Case Studies in Physiology: Using premature ventricular contractions to understand the regulation of carotid artery longitudinal wall motion.

Recent observations have identified a distinct longitudinal motion pattern of the common carotid artery, where the wall oscillates along its length both with (anterograde) and against (retrograde) the direction of blood flow. The regulation of the longitudinal pattern remains largely undetermined, in part due to difficulty uncoupling local pressure and flow stimuli from upstream energy sources. In this case study of a 29-yr-old male, we examine the regulation of longitudinal wall motion from the perspective of spontaneous premature ventricular contractions (PVCs). With respect to the pre-PVC beat, during the PVC, there was an 81% reduction in carotid blood velocity (96.8 to 18.4 cm/s), a 69% reduction in pulse pressure (58 to 18 mmHg), and a 59% reduction in apical left ventricular (LV) rotation (6.9 to 2.8°) as a result of reduced LV filling time.

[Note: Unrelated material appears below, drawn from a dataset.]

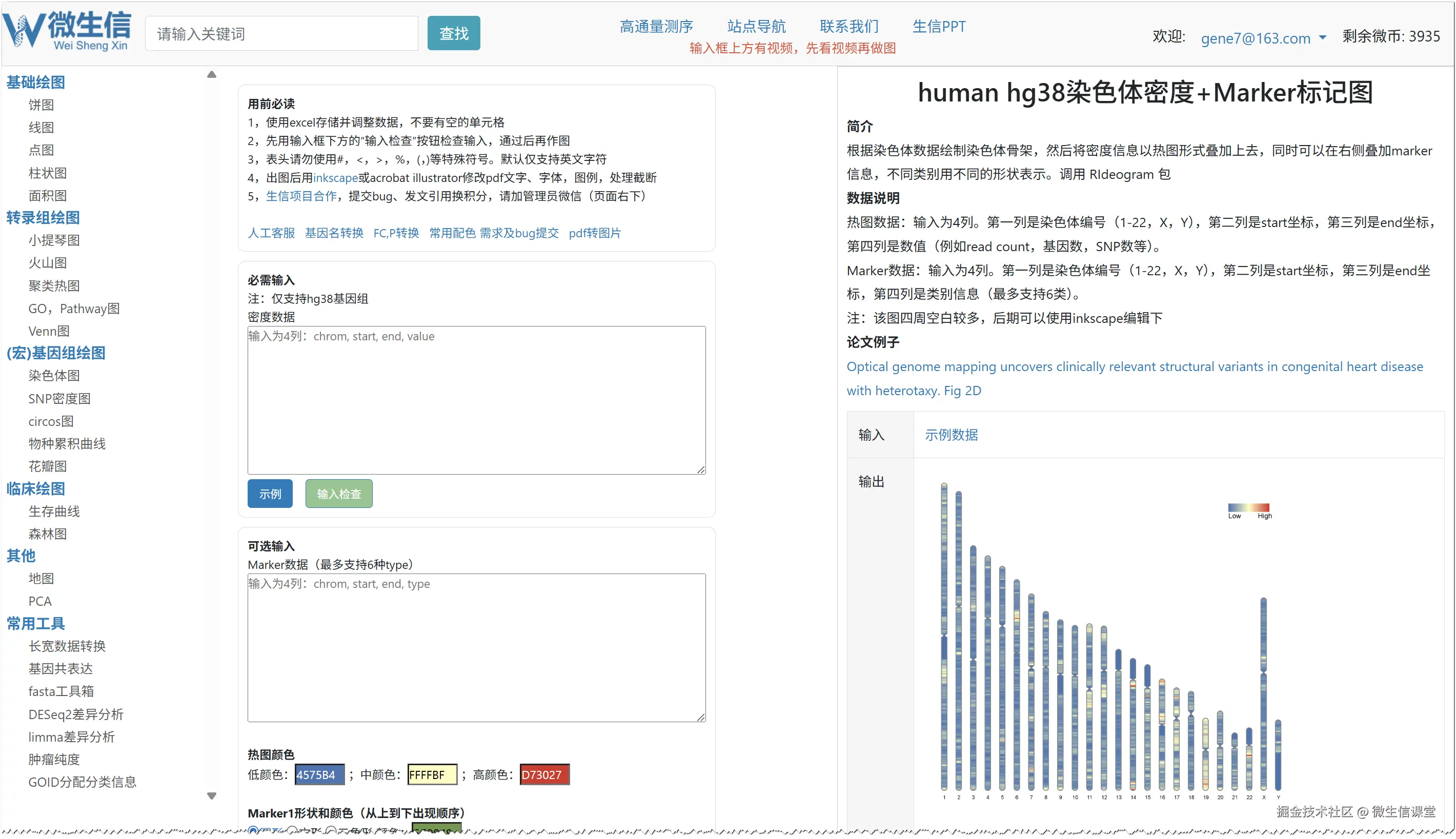This screenshot has width=1456, height=839.
Task: Click the keyword search input field
Action: [x=281, y=34]
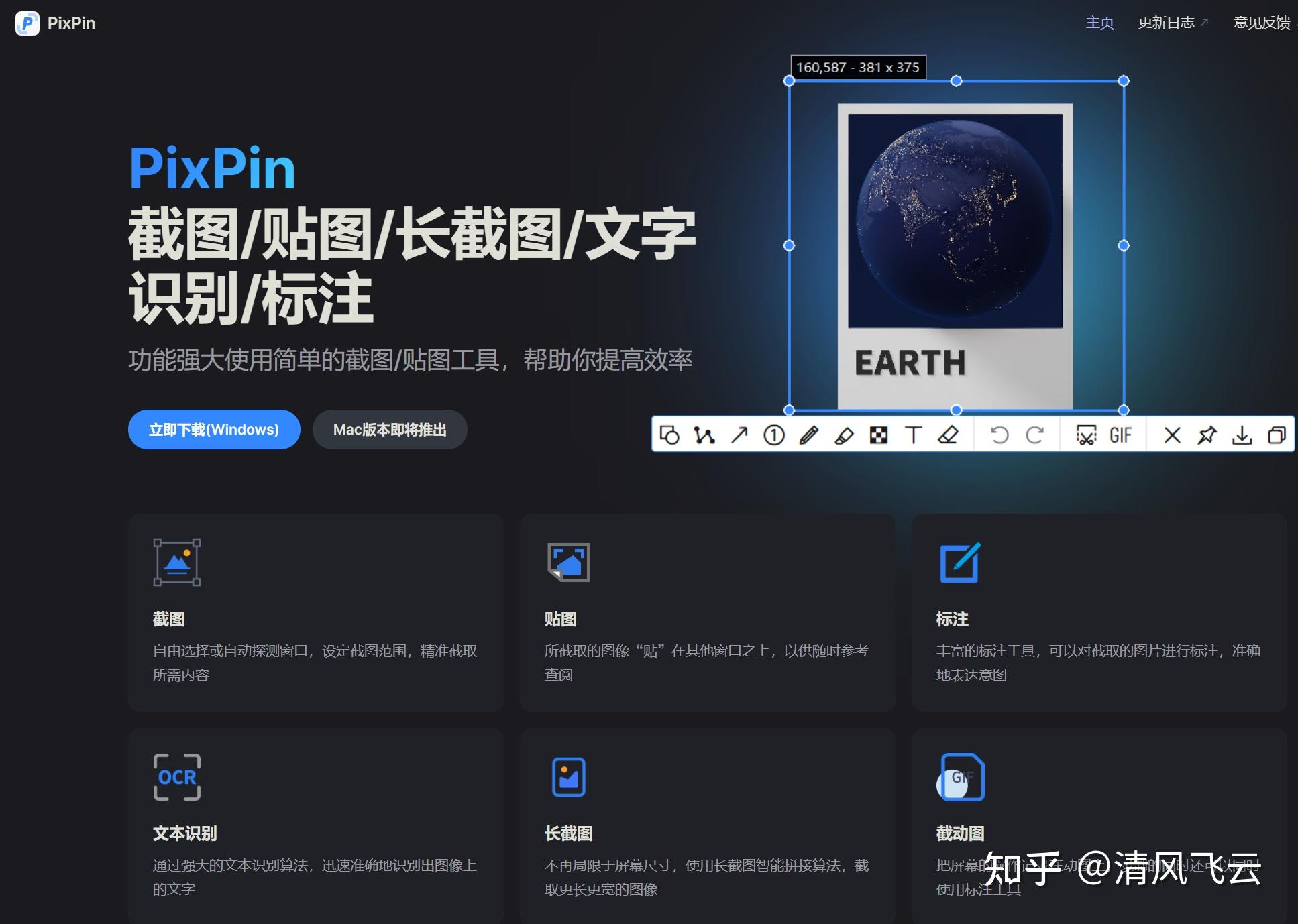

During this time, anterograde longitudinal wall motion was unchanged (0.06 mm), whereas retrograde motion was reduced by 91% (0.75 to 0.07 mm). During the compensated post-PVC beat, there were large increases in all outcomes, except for anterograde wall motion. Taken together, there appears to be little influence of either local or upstream factors on anterograde wall motion. Although retrograde wall motion generally mirrored blood pressure, blood velocity, and upstream cardiac movement, the primary motion regulator remains unclear. In this Case Study, we provide evidence against the role of blood velocity in regulating local wall motion and reinforce the potential importance of cardiac mechanics dictating the unique longitudinal motion pattern at the common carotid artery. Benign arrhythmias can be a useful tool to probe new hypotheses in physiology. We tested the control of longitudinal motion of the common carotid artery wall using observations from spontaneous premature ventricular contractions in a healthy male. Forwards wall motion remained unchanged despite large deviations in local blood velocity and backwards wall motion mirrored changes in pulse pressure, blood velocity, and cardiac motion, thereby revising our original hypothesis of the control of longitudinal wall motion.